The commodity had been under pressure after Iran's oil minister said on Monday that the country would increase production by 1 million barrels a day if international sanctions are lifted. U.S. Secretary of State John Kerry and Iranian Foreign Minister Mohammed Javad Zarif are reportedly close to sealing a nuclear deal that could involve lifting sanctions.

Major oilers including PetroChina (PTR), Royal Dutch Shell (RDS.A), BP (BP) and Total (TOT) were higher, though the Energy Select Sector SPDR ETF (XLE) remained 0.36% lower.

The Nasdaq added 0.13%, pulled higher by Apple (AAPL) and Facebook (FB). Apple was up 1.8% on reports the tech giant could announce a Web TV offering as early as June, according to The Wall Street Journal. Facebook added nearly 2% after Brean Capital initiated coverage with a 'buy' rating and $96 price target. The firm said the company can harness growth opportunities in emerging markets.

Alibaba (BABA) was 0.54% higher after Stifel Nicolaus upgraded shares to "buy" from "hold" noting regulatory risk surrounding counterfeit items had subsided.

Retail fund Macerich (MAC) rejected a $16 billion bid from shopping-mall real estate company Simon Property (SPG) and adopted a poison pull to go into effect should anyone acquire more than a 10% stake.
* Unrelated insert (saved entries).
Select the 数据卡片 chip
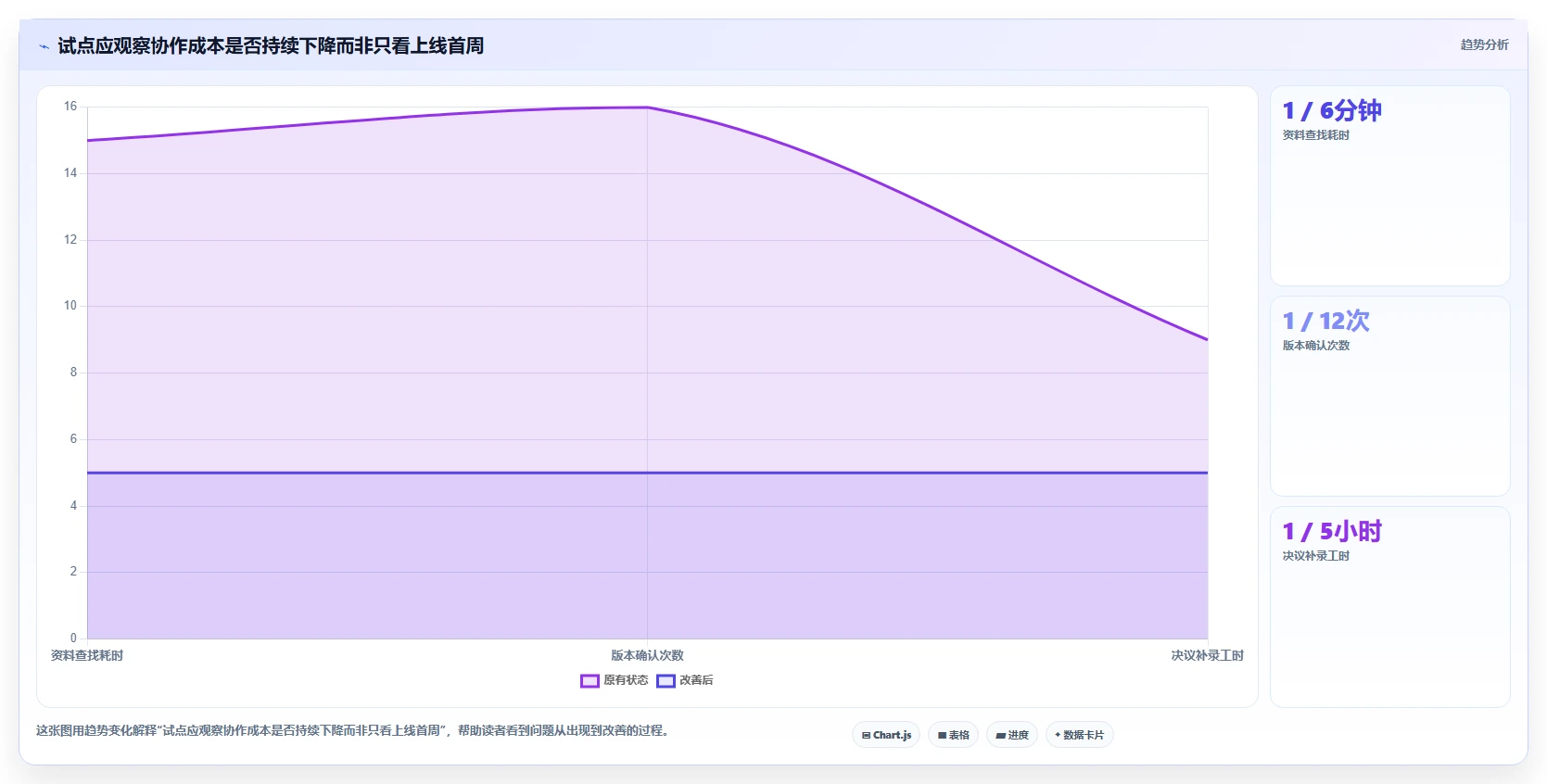This screenshot has width=1547, height=784. tap(1079, 735)
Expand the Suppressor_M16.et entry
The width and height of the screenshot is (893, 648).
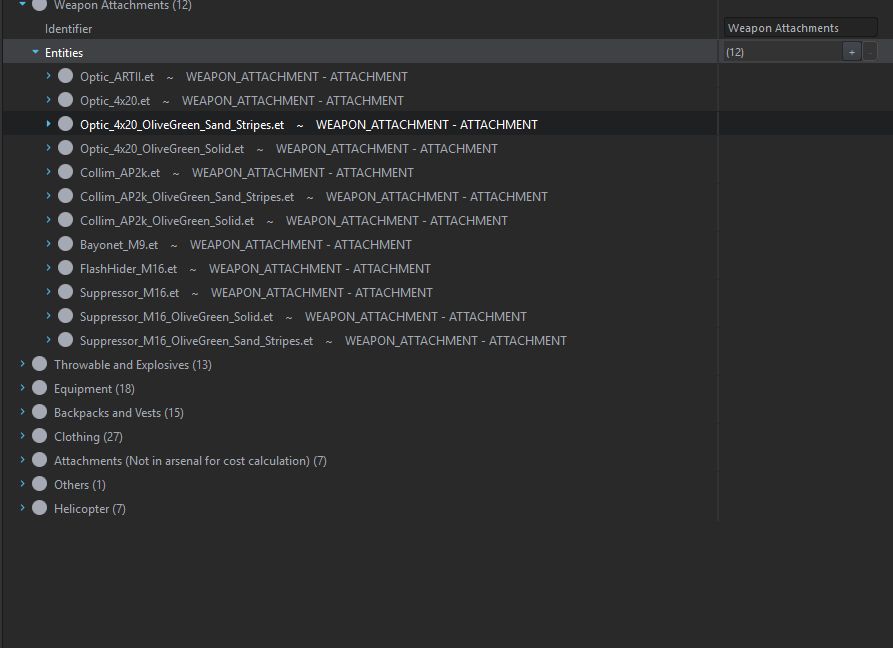pyautogui.click(x=48, y=292)
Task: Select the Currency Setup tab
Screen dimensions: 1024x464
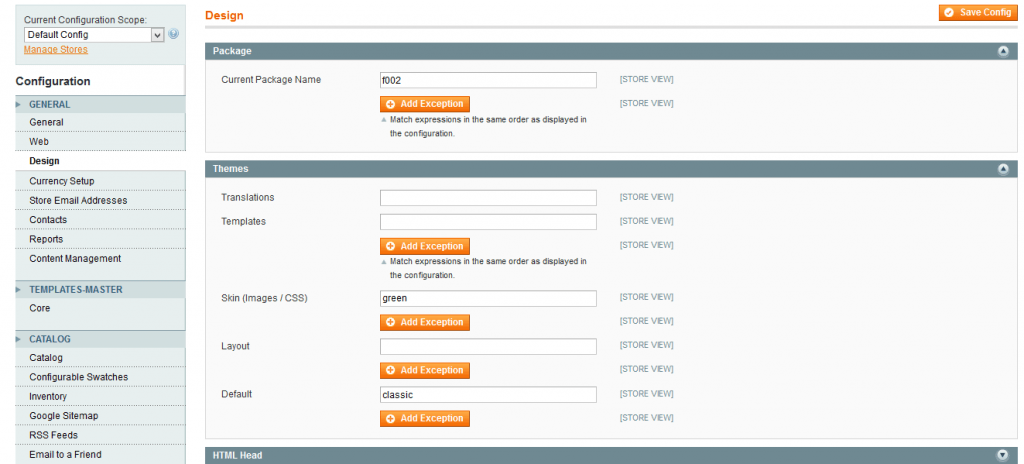Action: tap(61, 181)
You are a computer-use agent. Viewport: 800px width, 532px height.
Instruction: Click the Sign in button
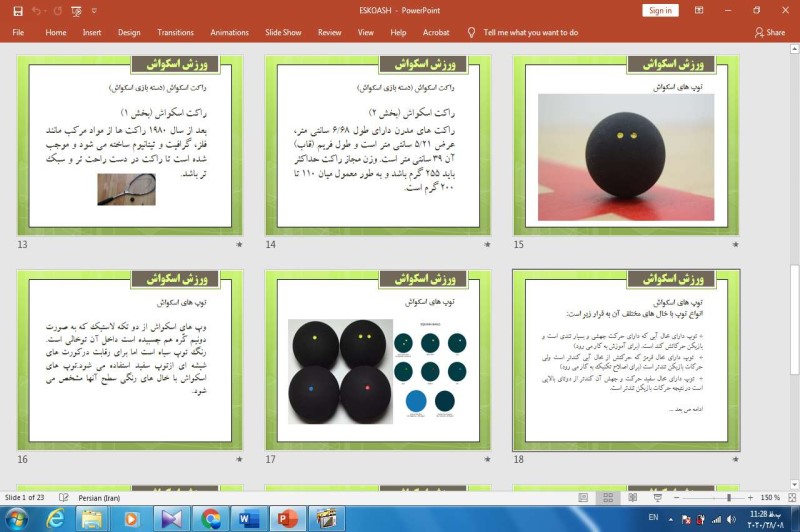[x=660, y=10]
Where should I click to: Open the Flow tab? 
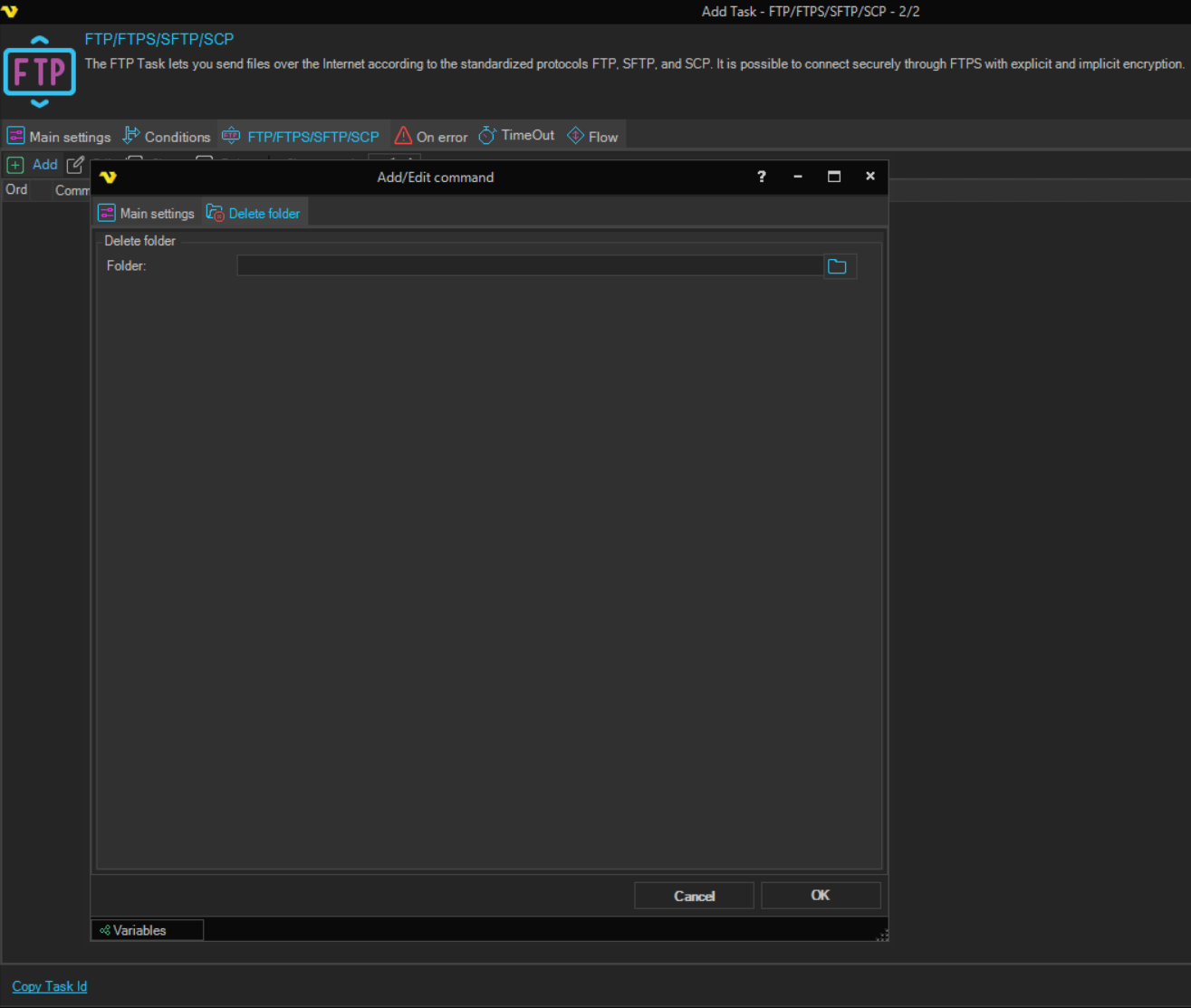[592, 137]
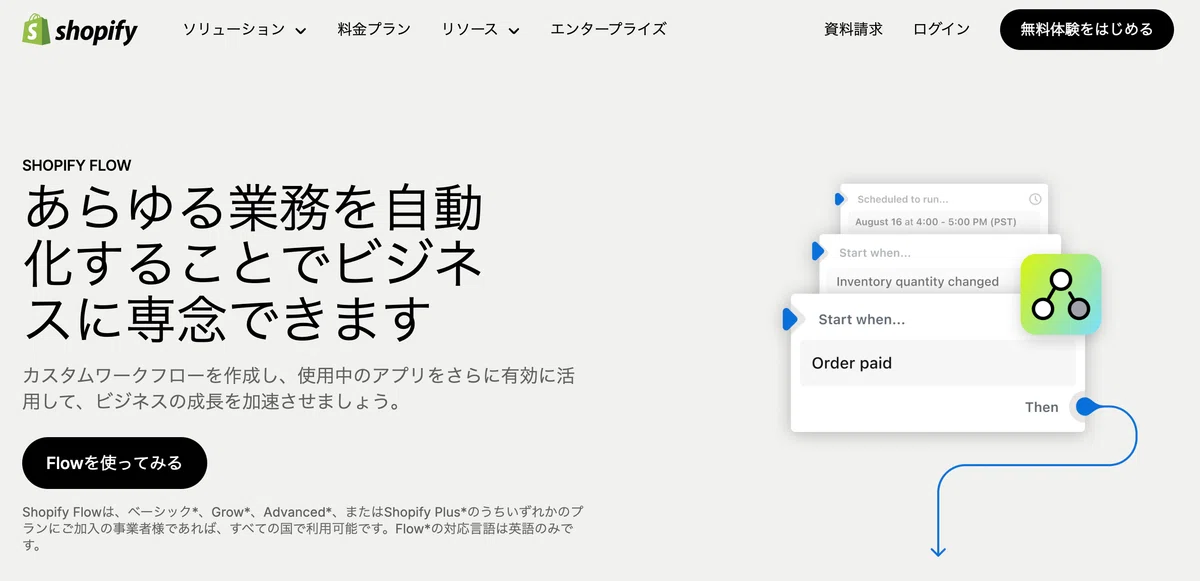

Macerich dropped 3.5% and Simon Property was down 0.5%.

Chipmaker Himax (HIMX) plummeted nearly 10% after Bank of America analysts downgraded the stock to "underperform" from "buy" and slashed price targets to $7. The firm said there has been little news of new products requiring microdisplays from big tech companies that would prove beneficial to Himax.

DSW (DSW) surged 4% after reporting a 7% increase in comparable-store sales over its fourth quarter. The footwear retailer reported earnings of 35 cents a share, 7 cents better than forecast, while sales spiked nearly 12%. Burlington Stores (BURL) popped 2.1% after beating analysts' estimates on its top- and bottom-line and after posting a nearly 7% increase in comparable-store sales during the fourth quarter.

Plug Power (PLUG) shares tumbled 4.9% after the fuel cell maker reported a wider-than-expected loss in the fourth quarter. The alternative energy company reported a net loss of 8 cents a share, double forecasts.

Oracle (ORCL) and Adobe (ADBE) will report earnings after the closing bell on Tuesday. Oracle is expected to report quarterly earnings of 68 cents a share, while Adobe should post 39 cents a share.